Implementation of Dehn twist ${\mathcal{D}}_{\beta }$ in Turaev-Viro codes, on an annulus along the $\beta$ loop encircling the boundary defect via a sequence of shearing operation. The red line with arrows represents Wilson-line operators connecting the inner and outer boundaries.

Figure 32

Implementation of Dehn twist ${\mathcal{D}}_{\beta }$ in Turaev-Viro codes on an annulus (a continuation of Fig. 31).

Figure 33

Implementation of Dehn twist ${\mathcal{D}}_{\beta }$ in Turaev-Viro codes on an annulus (a continuation of Figs. 31 and 32).

Figure 34

The gadget used for the alternative protocol of Dehn twist on an annulus in Turaev-Viro codes.

Figure 35

Alternative protocol of Dehn twist on an annulus for Turaev-Viro codes.

Figure 36

Implementation of Dehn twist along the $\alpha$ loop in Turaev-Viro code.
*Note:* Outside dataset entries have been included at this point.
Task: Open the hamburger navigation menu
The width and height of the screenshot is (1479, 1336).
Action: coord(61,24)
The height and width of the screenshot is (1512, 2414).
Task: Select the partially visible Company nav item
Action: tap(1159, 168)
The red line with arrows represents the Wilson loop. The pink thick lines represent the edges being switched during the $F$ moves, with the green dashed boxes specifying the four external legs. The dark green arrows represent qubit permutation with a shearing pattern.

Figure 37

Implementation of Dehn twist along the $\gamma$ loop in Turaev-Viro code.

Figure 38

Implementing multiple Dehn twists in Turev-Viro code in a single shot by choosing a particular aspect ratio of the torus.

Figure 39

Double the size of the torus along one cycle with by dividing a plaquette into two and long-range permutation. The yellow arrow in (e) indicates the equivalence of the triangulation in (e) and (f) by a local shift of the vertices. The curved green arrows in (h) represents long-range SWAPs.

Figure 40

Propagation of preexisting errors under the qubit permutation ${\mathcal{P}}_{\sigma }$ in the braiding scheme from Fig. 13. Five error strings before and after the permutation are illustrated.

Figure 41

Illustration of the propagation of error strings after a successive application of the instantaneous logical gates (Dehn twists) on a torus (for the ${\mathbb{Z}}_N$ toric code example). (a) A sequence of Dehn twists along the same $\alpha$ cycle (vertical) leads to a linear growing of error strings. (b) An alternating sequence of Dehn twists along both cycles leads to an exponential growing of error strings.